▸ **CHALLENGE**:
Copy out the records word for word, from the first line through the line that contains "click(237, 172)", including both of those lines.

Records from a data collection:
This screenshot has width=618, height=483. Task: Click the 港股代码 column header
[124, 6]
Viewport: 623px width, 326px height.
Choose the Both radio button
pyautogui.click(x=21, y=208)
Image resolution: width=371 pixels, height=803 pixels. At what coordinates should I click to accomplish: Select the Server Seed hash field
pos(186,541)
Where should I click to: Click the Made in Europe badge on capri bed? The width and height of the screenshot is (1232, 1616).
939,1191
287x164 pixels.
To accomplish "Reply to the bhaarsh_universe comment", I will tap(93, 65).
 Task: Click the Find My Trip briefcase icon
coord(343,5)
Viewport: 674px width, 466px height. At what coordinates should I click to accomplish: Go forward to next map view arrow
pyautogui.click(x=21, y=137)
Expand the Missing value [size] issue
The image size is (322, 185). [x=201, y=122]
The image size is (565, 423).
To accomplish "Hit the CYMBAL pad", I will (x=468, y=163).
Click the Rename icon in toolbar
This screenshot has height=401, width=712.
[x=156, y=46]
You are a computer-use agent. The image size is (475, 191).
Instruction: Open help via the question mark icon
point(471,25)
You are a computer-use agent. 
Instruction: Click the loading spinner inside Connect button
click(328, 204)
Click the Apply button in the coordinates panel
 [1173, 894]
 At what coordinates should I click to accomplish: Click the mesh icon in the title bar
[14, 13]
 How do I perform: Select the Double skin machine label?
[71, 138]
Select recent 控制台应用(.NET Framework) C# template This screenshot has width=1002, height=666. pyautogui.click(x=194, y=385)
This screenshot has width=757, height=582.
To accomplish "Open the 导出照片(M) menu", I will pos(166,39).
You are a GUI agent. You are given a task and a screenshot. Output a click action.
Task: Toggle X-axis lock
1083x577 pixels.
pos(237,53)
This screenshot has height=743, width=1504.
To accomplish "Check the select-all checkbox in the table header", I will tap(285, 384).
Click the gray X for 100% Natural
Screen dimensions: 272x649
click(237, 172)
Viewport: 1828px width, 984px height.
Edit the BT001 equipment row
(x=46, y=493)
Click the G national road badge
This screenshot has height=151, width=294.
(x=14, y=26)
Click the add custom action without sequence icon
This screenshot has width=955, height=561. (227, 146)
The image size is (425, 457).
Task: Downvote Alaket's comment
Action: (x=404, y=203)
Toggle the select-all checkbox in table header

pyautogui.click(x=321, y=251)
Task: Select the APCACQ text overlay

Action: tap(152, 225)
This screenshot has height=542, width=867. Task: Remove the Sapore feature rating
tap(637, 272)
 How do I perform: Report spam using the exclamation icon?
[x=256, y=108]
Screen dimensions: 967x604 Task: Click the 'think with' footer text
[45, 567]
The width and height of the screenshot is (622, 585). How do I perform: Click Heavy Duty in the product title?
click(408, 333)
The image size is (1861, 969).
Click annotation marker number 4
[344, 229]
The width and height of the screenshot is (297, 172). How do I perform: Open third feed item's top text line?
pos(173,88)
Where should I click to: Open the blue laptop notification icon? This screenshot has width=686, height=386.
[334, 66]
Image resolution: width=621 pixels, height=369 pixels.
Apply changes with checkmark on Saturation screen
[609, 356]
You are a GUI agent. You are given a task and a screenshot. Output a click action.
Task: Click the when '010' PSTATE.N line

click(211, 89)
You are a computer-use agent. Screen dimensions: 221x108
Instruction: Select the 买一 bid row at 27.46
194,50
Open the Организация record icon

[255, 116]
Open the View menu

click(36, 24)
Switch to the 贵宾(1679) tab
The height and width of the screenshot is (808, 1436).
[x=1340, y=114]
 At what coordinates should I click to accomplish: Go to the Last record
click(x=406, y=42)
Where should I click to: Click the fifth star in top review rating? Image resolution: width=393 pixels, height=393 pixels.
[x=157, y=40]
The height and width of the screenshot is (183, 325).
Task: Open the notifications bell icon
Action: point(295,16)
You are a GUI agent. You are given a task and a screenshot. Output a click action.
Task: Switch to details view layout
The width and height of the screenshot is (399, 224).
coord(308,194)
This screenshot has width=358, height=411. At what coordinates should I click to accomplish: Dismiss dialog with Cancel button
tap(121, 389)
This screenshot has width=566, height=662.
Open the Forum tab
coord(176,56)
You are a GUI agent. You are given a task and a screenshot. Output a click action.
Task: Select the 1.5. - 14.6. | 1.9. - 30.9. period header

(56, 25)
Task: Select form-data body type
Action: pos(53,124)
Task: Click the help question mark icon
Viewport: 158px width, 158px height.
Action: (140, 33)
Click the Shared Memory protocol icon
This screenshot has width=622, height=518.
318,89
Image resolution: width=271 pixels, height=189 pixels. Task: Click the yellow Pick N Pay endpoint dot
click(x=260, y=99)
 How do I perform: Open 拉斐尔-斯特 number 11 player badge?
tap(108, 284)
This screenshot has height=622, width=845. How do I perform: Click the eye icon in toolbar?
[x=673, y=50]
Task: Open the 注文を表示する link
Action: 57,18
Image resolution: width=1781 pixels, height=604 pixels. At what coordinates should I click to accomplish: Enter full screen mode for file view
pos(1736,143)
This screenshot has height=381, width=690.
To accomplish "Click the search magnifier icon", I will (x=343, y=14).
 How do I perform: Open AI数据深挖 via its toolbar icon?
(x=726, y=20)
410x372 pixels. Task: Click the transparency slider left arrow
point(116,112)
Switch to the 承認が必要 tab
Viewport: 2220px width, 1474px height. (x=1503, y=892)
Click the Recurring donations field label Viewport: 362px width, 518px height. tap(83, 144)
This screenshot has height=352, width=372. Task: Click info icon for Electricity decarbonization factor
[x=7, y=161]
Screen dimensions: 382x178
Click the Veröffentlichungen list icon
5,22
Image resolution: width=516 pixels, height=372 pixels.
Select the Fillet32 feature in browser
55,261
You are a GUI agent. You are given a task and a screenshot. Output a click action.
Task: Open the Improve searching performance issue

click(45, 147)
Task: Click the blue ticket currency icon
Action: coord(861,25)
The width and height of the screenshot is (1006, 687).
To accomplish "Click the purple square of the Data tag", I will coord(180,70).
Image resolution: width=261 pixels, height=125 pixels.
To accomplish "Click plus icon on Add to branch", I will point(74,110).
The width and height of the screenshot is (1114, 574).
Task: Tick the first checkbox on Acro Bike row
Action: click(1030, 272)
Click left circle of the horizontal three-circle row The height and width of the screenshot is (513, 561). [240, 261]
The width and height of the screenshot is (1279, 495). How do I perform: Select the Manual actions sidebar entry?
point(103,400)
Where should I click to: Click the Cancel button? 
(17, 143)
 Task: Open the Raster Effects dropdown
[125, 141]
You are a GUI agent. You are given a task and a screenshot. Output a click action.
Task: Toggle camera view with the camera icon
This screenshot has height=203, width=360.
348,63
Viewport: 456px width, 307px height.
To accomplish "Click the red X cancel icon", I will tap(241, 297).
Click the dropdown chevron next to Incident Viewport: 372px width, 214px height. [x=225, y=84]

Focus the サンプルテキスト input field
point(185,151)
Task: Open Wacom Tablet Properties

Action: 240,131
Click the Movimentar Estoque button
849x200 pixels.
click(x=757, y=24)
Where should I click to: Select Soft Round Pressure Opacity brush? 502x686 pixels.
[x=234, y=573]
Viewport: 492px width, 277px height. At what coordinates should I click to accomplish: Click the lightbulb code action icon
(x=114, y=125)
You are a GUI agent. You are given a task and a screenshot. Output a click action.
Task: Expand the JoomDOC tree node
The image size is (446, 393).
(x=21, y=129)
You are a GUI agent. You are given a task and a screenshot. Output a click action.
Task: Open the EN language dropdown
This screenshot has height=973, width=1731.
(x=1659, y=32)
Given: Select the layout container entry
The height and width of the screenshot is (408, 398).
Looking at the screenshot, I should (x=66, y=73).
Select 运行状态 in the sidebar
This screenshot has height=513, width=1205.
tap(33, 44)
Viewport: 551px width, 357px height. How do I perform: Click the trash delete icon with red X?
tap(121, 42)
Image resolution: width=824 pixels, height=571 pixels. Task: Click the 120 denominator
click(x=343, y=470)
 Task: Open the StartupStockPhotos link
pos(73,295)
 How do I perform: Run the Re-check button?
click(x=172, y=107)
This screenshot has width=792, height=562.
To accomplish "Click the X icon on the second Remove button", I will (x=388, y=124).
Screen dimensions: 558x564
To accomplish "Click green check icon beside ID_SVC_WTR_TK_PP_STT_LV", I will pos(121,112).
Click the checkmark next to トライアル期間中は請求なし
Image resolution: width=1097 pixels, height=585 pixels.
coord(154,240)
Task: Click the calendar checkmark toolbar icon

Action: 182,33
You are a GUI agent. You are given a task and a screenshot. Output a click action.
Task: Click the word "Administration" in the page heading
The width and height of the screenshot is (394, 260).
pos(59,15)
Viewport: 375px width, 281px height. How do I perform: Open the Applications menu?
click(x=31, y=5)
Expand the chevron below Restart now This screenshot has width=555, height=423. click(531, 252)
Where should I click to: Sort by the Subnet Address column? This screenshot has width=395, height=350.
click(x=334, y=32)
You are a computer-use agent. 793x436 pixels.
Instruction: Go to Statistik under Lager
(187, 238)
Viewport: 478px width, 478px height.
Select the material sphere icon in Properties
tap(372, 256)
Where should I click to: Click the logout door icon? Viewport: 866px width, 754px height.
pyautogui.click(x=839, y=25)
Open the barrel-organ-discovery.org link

▸ **COMPLETE OUTPUT**:
This screenshot has width=618, height=483. Task: Click the 港股代码 column header
[124, 6]
Viewport: 623px width, 326px height.
Choose the Both radio button
pyautogui.click(x=21, y=208)
Image resolution: width=371 pixels, height=803 pixels. At what coordinates should I click to accomplish: Select the Server Seed hash field
pos(186,541)
Where should I click to: Click the Made in Europe badge on capri bed? The width and height of the screenshot is (1232, 1616).
939,1191
287x164 pixels.
To accomplish "Reply to the bhaarsh_universe comment", I will tap(93, 65).
 Task: Click the Find My Trip briefcase icon
coord(343,5)
Viewport: 674px width, 466px height. At what coordinates should I click to accomplish: Go forward to next map view arrow
pyautogui.click(x=21, y=137)
Expand the Missing value [size] issue
The image size is (322, 185). [x=201, y=122]
The image size is (565, 423).
To accomplish "Hit the CYMBAL pad", I will (x=468, y=163).
Click the Rename icon in toolbar
This screenshot has height=401, width=712.
[x=156, y=46]
You are a computer-use agent. The image size is (475, 191).
Instruction: Open help via the question mark icon
point(471,25)
You are a computer-use agent. 
Instruction: Click the loading spinner inside Connect button
click(328, 204)
Click the Apply button in the coordinates panel
 [1173, 894]
 At what coordinates should I click to accomplish: Click the mesh icon in the title bar
[14, 13]
 How do I perform: Select the Double skin machine label?
[71, 138]
Select recent 控制台应用(.NET Framework) C# template This screenshot has width=1002, height=666. pyautogui.click(x=194, y=385)
This screenshot has width=757, height=582.
To accomplish "Open the 导出照片(M) menu", I will pos(166,39).
You are a GUI agent. You are given a task and a screenshot. Output a click action.
Task: Toggle X-axis lock
1083x577 pixels.
pos(237,53)
This screenshot has height=743, width=1504.
To accomplish "Check the select-all checkbox in the table header", I will tap(285, 384).
Click the gray X for 100% Natural
Screen dimensions: 272x649
click(237, 172)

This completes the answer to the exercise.